◆ Work required ◆
Below are records to write out again, exactly as they read.

◆ Records provided ◆
━━━━━━━━━━
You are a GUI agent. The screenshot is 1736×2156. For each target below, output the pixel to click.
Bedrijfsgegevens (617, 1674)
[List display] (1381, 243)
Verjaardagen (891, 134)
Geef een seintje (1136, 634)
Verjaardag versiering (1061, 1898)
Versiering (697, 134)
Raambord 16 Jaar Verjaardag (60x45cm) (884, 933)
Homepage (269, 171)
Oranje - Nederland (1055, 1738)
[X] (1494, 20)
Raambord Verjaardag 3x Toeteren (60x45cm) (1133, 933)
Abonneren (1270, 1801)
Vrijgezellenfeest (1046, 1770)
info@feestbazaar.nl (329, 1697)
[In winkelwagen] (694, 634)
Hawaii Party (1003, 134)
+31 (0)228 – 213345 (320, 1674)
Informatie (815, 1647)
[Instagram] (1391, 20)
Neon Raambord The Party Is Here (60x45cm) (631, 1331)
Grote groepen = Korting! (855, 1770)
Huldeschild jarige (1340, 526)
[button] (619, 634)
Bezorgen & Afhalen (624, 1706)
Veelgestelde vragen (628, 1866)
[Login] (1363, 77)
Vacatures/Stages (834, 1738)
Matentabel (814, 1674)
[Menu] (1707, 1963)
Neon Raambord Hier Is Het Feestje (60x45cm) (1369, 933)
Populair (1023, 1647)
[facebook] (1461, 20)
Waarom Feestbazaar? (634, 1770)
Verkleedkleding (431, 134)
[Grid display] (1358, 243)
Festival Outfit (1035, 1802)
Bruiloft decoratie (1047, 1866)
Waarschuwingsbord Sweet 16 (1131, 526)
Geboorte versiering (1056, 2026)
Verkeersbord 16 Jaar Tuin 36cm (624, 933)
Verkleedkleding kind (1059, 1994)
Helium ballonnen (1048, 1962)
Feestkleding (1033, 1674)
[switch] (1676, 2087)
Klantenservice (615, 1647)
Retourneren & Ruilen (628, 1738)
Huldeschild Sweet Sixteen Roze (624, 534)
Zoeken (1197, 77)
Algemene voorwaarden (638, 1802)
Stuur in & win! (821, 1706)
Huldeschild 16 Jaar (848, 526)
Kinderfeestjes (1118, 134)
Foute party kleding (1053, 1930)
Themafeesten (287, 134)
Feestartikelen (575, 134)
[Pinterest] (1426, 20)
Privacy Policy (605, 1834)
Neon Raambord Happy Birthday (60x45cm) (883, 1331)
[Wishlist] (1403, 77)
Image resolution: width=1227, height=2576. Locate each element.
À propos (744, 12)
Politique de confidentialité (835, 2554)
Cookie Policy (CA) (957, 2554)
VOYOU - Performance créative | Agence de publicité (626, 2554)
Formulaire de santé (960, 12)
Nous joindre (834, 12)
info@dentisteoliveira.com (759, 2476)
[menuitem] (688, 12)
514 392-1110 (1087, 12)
━━━━━━━━━━
◆ Your response ◆
You are a GUI agent. The screenshot is 1736×2156. For each target below, output the pixel to click.
Bedrijfsgegevens (617, 1674)
[List display] (1381, 243)
Verjaardagen (891, 134)
Geef een seintje (1136, 634)
Verjaardag versiering (1061, 1898)
Versiering (697, 134)
Raambord 16 Jaar Verjaardag (60x45cm) (884, 933)
Homepage (269, 171)
Oranje - Nederland (1055, 1738)
[X] (1494, 20)
Raambord Verjaardag 3x Toeteren (60x45cm) (1133, 933)
Abonneren (1270, 1801)
Vrijgezellenfeest (1046, 1770)
info@feestbazaar.nl (329, 1697)
[In winkelwagen] (694, 634)
Hawaii Party (1003, 134)
+31 (0)228 – 213345 (320, 1674)
Informatie (815, 1647)
[Instagram] (1391, 20)
Neon Raambord The Party Is Here (60x45cm) (631, 1331)
Grote groepen = Korting! (855, 1770)
Huldeschild jarige (1340, 526)
[button] (619, 634)
Bezorgen & Afhalen (624, 1706)
Veelgestelde vragen (628, 1866)
[Login] (1363, 77)
Vacatures/Stages (834, 1738)
Matentabel (814, 1674)
[Menu] (1707, 1963)
Neon Raambord Hier Is Het Feestje (60x45cm) (1369, 933)
Populair (1023, 1647)
[facebook] (1461, 20)
Waarom Feestbazaar? (634, 1770)
Verkleedkleding (431, 134)
[Grid display] (1358, 243)
Festival Outfit (1035, 1802)
Bruiloft decoratie (1047, 1866)
Waarschuwingsbord Sweet 16 (1131, 526)
Geboorte versiering (1056, 2026)
Verkeersbord 16 Jaar Tuin 36cm (624, 933)
Verkleedkleding kind (1059, 1994)
Helium ballonnen (1048, 1962)
Feestkleding (1033, 1674)
[switch] (1676, 2087)
Klantenservice (615, 1647)
Retourneren & Ruilen (628, 1738)
Huldeschild Sweet Sixteen Roze (624, 534)
Zoeken (1197, 77)
Algemene voorwaarden (638, 1802)
Stuur in & win! (821, 1706)
Huldeschild 16 Jaar (848, 526)
Kinderfeestjes (1118, 134)
Foute party kleding (1053, 1930)
Themafeesten (287, 134)
Feestartikelen (575, 134)
[Pinterest] (1426, 20)
Privacy Policy (605, 1834)
Neon Raambord Happy Birthday (60x45cm) (883, 1331)
[Wishlist] (1403, 77)
Image resolution: width=1227, height=2576. Locate each element.
À propos (744, 12)
Politique de confidentialité (835, 2554)
Cookie Policy (CA) (957, 2554)
VOYOU - Performance créative | Agence de publicité (626, 2554)
Formulaire de santé (960, 12)
Nous joindre (834, 12)
info@dentisteoliveira.com (759, 2476)
[menuitem] (688, 12)
514 392-1110 (1087, 12)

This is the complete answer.